Rimpasto, silenzi e mugugni: centrodestra siciliano ancora nel caos
Tace Fratelli d’Italia. Mentre Forza Italia si affida a un comunicato telegrafico. Se il termometro dell’apprezzamento della nuova giunta fosse quello delle dichiarazioni ufficiali, il bilancio del primo giorno dopo le nomine dei tre nuovi assessori lascerebbe prevedere un cammino più che accidentato per il governo all’Ars.

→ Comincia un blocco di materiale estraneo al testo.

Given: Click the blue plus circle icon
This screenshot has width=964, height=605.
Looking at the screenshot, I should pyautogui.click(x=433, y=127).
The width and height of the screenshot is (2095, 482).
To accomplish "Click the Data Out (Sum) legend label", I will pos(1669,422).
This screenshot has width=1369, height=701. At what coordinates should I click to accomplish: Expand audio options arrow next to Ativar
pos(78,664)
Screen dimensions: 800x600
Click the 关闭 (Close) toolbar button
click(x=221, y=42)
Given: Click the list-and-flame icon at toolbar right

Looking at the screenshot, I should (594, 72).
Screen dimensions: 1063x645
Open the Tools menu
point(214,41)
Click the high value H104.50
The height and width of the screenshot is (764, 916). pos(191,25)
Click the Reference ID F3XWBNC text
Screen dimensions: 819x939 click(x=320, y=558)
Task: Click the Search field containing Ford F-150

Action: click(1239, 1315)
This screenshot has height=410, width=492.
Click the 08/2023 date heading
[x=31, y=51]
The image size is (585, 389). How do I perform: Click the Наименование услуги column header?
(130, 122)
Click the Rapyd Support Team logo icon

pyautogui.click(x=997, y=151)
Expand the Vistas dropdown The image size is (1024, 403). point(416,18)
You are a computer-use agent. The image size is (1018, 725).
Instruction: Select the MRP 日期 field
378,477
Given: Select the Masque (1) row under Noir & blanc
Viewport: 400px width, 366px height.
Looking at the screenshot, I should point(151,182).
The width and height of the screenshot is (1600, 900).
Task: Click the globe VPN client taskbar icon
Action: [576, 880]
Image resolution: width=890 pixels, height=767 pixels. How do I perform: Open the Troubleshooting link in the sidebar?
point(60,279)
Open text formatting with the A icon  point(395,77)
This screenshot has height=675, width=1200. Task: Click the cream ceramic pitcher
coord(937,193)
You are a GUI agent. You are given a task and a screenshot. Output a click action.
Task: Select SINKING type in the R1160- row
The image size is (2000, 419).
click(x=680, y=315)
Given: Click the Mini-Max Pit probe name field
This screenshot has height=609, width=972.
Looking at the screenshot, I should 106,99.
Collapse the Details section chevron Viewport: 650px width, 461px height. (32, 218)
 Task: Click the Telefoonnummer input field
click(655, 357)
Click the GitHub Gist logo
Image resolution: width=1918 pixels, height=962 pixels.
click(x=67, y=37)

A differenza che in ogni altra occasione, il varo del governo non è stato accompagnato da note di apprezzamento da parte del principale alleato di Schifani. Fratelli d’Italia avrebbe voluto guidare la Sanità ma il no di Nino Minardo, neo commissario di Forza Italia, al cambio di deleghe ha bloccato le grandi manovre. Ora ai meloniani resta un’ultima chance, indicare il nuovo direttore generale del dipartimento Pianificazione Strategica, lasciato da Iacolino.
Nella chat del partito l’ordine è diplomatico: «Non commentare scelte di altri alleati», cioè di Forza Italia. E tuttavia il silenzio sul nuovo governo può essere letto come un mancato apprezzamento. Non che al proprio interno Fratelli d’Italia possa contare su una pax fra le correnti: anzi, la conferma di Elvira Amata al Turismo malgrado il rinvio a giudizio per corruzione, e il conseguente stop alle staffette fra assessori, ha lasciato molti delusi. Ma la scommessa dei meloniani è che il malessere verso il nuovo governo emerga dalle file forziste e non da loro. Da qui il silenzio su Marcello Caruso e pure sul ritorno della Dc con Nuccia Albano al Lavoro e sulla new entry dell’Mpa Elisa Ingala agli Enti Locali.
Per il resto, solo silenzi. Che aumentano il timore che i delusi dal rimpasto vadano a ingrossare le file all’Ars dei franchi tiratori, come accaduto in tutte le leggi votate negli ultimi mesi.